In February 2016, the FASB issued ASU No. 2016-02, Leases (Topic 842). The amendments in this ASU require an entity to recognize a right-of-use asset and lease liability for all leases with terms of more than 12 months. Recognition, measurement and presentation of expenses will depend on classification as a finance or operating lease. The amendments also require certain quantitative and qualitative disclosures about leasing arrangements. The amendments are effective for fiscal years beginning after December 15, 2018 and interim periods within those years. Early adoption is permitted. The updated guidance requires a modified retrospective adoption. The Company is evaluating the impact of adoption on the Company's financial position, results of operation and cash flows.

In July 2015, the FASB issued ASU No. 2015-11, Inventory (Topic 330): Simplifying the Measurement of Inventory. This amendment replaces the current method of measuring inventories at lower of cost or market with a lower of cost and net realizable value method. The amendments are effective for fiscal years beginning after December 15, 2016, including interim periods within those fiscal years. The amendments should be applied prospectively with earlier application permitted as of the beginning of an interim or annual reporting period. The Company is currently evaluating the impact of adoption on the Company's financial position, results of operations and cash flows.

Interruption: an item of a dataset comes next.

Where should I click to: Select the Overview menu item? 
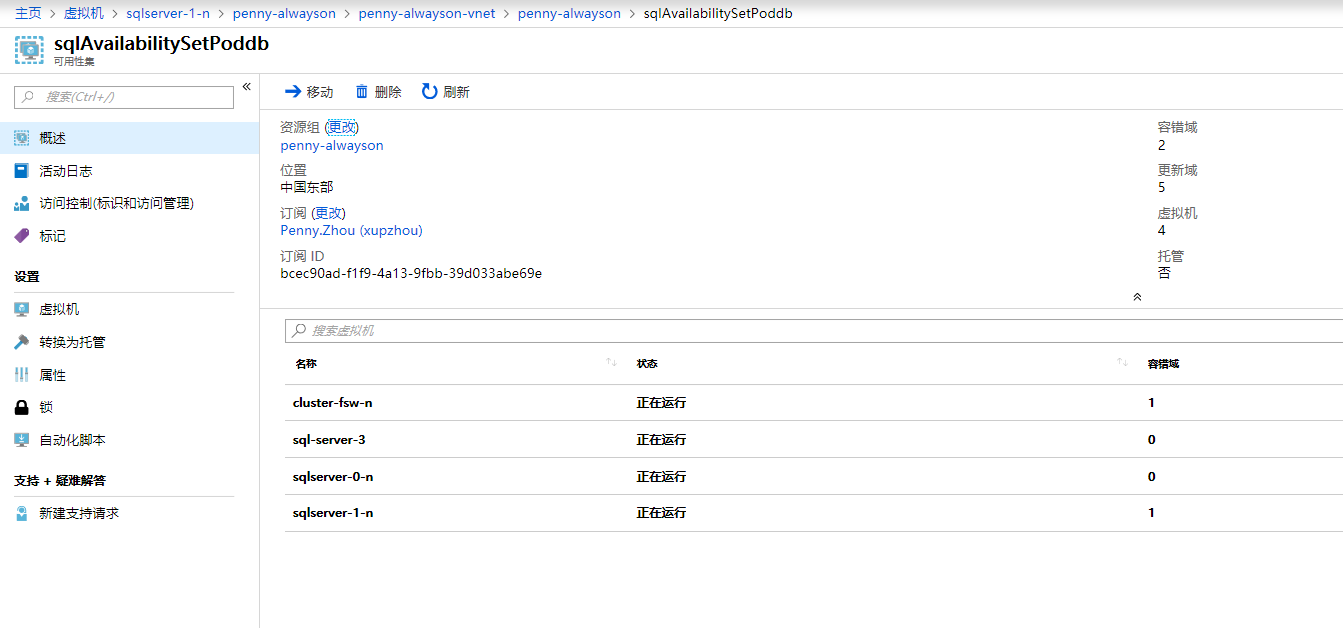pyautogui.click(x=53, y=138)
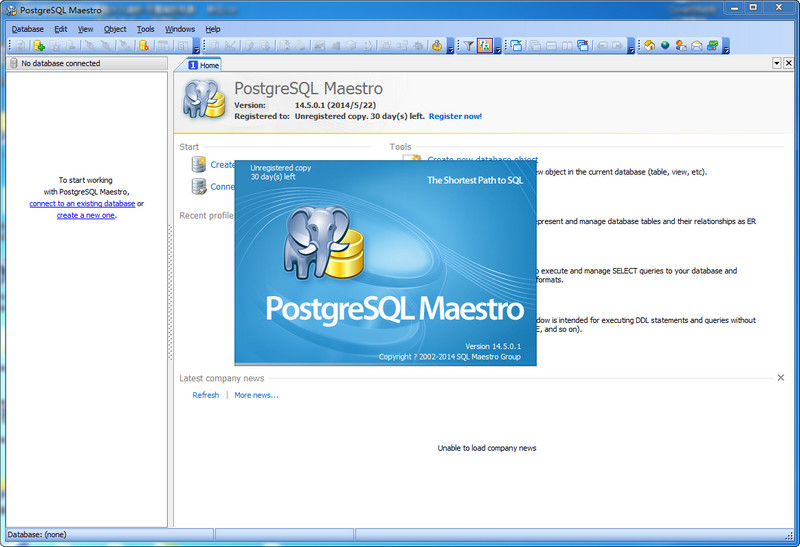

In May 2014, the FASB issued ASU No. 2014-09, Revenue from Contracts with Customers. Adoption of ASU No. 2014-09 requires that an entity recognize revenue to depict the transfer of goods or services to customers in an amount that reflects the consideration to which the entity expects to be entitled in exchange for those goods or services. On July 9, 2015, the FASB deferred the effective date by one year to December 15, 2017 for interim and annual reporting periods beginning after that date and permitted early adoption of the standard but not before the original effective date of December 15, 2016, and can be applied using a full retrospective or modified retrospective approach. The Company is currently evaluating the impact of adoption on the Company's financial position, results of operations and cash flows.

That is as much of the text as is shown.